The first demon says:" Let's tell all the Christians that the Bible is all fable." No, that will not do," the second devil said: " Let me go and I will tell them that there is no heaven or hell. Take away the fear of punishment and the man will not believe."

The third demon says, "There is one better way. Tell the Christians that there is God, that the Bible is inspired, that the Bible is true, that there is heaven and hell, Yes, but I will tell them there is NO HURRY; there is always a tomorrow." But then all is too late. At the end the devils agreed and they sent him.

You can ask yourself this question that why to wait until a sickness strikes before you get rid of some bad habits like excessive smoking or drinking, cursing or gossiping, or watching TV too much?

Advent is an opportune time to welcome Christ into our lives by bearing fruits of good deeds. "Every tree that is not fruitful," John the Baptist warns, " will be cut down and thrown into the fire.

The Second Sunday of Advent brings us the person of John the Baptist, the preacher who was listened to people of time because he had been a true witness. It is more interesting to know that the Catholic Church has given John a special place in our Advent Liturgy. If advent is about preparation for Christ's coming, then that preparation can be had through reflection on the person and brand of witnessing of John the Baptist.
Let us have a quick glance on the Matthaean passage and examine the person and witness of John the Baptist.

In the first place John is depicted in the gospel as a man of the desert. The first line of the gospel says that John was" preaching in the desert of Judea...."  Now what should be our concern with a desert? A desert like a mountain is a place where one can commune himself with God. It is a privileged place for spiritual leaders, like John. We are being challenged that our world today with all circumstances has made us very busy people. What is making us to be very busy people? We become very busy people with the advancement in technology such as using  social media networks like facebook, whatsapp, twiter etc therefore, by investing much of our energies and attentions to such social network medias we finally find that God has no room in our lives. Such situations calls us to withdraw to a " desert" to a place where we can commune ourselves with God.

Second, John is the man of simplicity. His witnessing can be revealed in the simplicity of clothing that he wears( camel's hair) and in the food that he eats( locust and honey). John does not cloth himself in the leaders of his day. Just as his robes are simple so do his food.  In our world today what aspect can be compared to this aspect attributed to John? In our world characterized consumerism and commercialism, there is never any room for simplicity. At times we are obsessed with the latest fashion, latest gadgets and latest products.
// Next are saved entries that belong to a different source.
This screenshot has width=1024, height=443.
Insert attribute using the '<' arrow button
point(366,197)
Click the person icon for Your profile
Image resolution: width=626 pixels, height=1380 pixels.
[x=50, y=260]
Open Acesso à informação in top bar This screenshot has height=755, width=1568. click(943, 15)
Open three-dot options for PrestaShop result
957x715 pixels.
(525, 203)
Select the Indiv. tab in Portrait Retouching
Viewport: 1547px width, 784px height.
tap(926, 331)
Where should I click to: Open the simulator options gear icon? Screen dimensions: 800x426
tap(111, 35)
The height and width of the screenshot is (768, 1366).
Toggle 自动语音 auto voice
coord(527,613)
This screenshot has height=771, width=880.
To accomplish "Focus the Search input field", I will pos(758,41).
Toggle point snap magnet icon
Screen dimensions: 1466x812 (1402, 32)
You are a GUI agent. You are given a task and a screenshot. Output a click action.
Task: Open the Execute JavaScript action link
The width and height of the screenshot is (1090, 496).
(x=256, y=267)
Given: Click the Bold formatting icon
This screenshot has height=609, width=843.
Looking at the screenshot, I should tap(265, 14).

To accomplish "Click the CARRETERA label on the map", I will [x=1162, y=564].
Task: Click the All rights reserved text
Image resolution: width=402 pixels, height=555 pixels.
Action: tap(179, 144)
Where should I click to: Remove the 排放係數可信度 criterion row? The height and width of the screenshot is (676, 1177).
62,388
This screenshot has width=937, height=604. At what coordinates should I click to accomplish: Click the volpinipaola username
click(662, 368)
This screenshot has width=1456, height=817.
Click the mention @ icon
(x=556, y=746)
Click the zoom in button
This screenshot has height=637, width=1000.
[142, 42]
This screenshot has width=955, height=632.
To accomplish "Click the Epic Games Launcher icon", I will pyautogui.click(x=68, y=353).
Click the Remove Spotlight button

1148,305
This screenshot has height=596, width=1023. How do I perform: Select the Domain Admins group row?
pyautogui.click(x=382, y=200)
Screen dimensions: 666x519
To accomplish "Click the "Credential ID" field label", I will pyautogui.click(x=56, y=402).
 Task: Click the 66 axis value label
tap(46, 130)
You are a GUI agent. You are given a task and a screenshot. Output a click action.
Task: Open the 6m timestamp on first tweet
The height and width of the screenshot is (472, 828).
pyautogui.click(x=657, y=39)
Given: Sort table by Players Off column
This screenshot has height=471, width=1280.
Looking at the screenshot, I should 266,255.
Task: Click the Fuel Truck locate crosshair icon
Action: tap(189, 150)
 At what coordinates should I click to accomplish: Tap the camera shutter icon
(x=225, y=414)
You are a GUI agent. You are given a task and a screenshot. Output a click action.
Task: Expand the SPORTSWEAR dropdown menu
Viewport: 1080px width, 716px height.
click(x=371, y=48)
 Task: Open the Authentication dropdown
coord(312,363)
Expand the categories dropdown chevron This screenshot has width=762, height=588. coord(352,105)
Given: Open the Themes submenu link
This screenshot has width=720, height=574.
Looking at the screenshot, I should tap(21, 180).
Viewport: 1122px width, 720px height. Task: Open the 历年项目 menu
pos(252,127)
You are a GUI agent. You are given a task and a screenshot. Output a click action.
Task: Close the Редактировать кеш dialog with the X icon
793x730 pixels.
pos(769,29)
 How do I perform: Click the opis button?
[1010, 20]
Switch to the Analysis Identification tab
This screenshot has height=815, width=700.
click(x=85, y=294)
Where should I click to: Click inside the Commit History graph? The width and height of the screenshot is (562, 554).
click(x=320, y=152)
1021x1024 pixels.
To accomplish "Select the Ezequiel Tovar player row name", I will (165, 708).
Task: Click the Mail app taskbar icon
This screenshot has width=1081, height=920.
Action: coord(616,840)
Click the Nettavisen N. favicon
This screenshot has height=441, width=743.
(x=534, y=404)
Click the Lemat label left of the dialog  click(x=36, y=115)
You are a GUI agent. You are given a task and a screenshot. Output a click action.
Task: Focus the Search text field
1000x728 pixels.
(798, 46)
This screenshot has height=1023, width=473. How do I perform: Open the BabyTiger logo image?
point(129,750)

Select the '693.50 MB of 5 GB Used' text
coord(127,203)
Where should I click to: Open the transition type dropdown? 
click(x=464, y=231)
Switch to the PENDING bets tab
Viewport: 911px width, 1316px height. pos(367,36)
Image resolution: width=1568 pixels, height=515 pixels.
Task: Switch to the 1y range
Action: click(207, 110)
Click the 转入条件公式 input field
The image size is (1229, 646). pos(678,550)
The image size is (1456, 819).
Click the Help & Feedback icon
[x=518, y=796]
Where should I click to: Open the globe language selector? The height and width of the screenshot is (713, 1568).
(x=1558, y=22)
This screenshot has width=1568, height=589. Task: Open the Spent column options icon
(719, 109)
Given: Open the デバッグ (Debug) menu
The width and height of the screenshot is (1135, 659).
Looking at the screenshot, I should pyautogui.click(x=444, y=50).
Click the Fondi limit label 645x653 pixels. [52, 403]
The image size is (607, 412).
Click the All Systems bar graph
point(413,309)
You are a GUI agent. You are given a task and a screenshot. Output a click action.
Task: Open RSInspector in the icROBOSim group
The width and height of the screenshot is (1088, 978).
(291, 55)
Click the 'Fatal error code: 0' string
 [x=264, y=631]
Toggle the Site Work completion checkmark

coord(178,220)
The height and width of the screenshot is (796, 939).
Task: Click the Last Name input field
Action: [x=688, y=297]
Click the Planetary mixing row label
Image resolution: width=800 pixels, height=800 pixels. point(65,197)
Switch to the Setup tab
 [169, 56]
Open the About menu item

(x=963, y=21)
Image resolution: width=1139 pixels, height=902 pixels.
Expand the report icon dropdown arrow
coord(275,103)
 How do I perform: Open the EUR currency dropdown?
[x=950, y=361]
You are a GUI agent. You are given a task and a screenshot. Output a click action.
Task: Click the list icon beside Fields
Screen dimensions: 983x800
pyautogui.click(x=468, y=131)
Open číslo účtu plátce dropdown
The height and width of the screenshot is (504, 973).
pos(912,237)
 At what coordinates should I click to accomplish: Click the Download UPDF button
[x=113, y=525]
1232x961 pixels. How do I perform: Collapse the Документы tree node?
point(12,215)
Buying and possessing things would make us happy for a while but in the end we realize that these things never gives us the satisfaction that we long for. A simple life style makes it easier for God to enter into our lives.

Third, John is the man of truth. The prevailing truth of his time: conversion and repentance as necessary requirements for entering God's kingdom. His message is exceedingly radical, " Repent for the kingdom of heaven is at hand!" John is fearless in proclaiming this truth. This is clearly verified when the Pharisees and Sadducees came to him, he told them fearlessly, " You brood of vipers!....... Produce good fruit as evidence of your repentance!" On our part sometimes we may find it difficult to follow John's footsteps because we have  tendency to please people, and to hurt them is a last thing we would ever do, by doing this we allow people to perpetuate their sinfulness and consequently, the road to conversion has never been possible.

We are challenged by the fact that the problem of repentance lies on people who are callous. The late John Paul II saw people in the modern world the loss of sense of sin while Pope Benedict XIV describes this as the loss of consciousness of sin. The observation of these two popes is undeniably true.

We need to make a U turn towards the basics of Christianity. This situation calls us to go back to that olden piety which suggests that a worthy reception of the sacrament of Eucharist demands a state of grace. Perhaps, the important thing that we would do is to remove our callousness. If there is something on our part to admire from people during john's time it would be their ability to listen and to obey. With a simple preaching of John( "Repent!"), the people instantly responded. On our days this is something that we lack. How many of us have cared to heed the call to conversion? I just wonder how many times should a priest say, " Repent" before people could admit that they have sinned and appreciate the sacrament of reconciliation.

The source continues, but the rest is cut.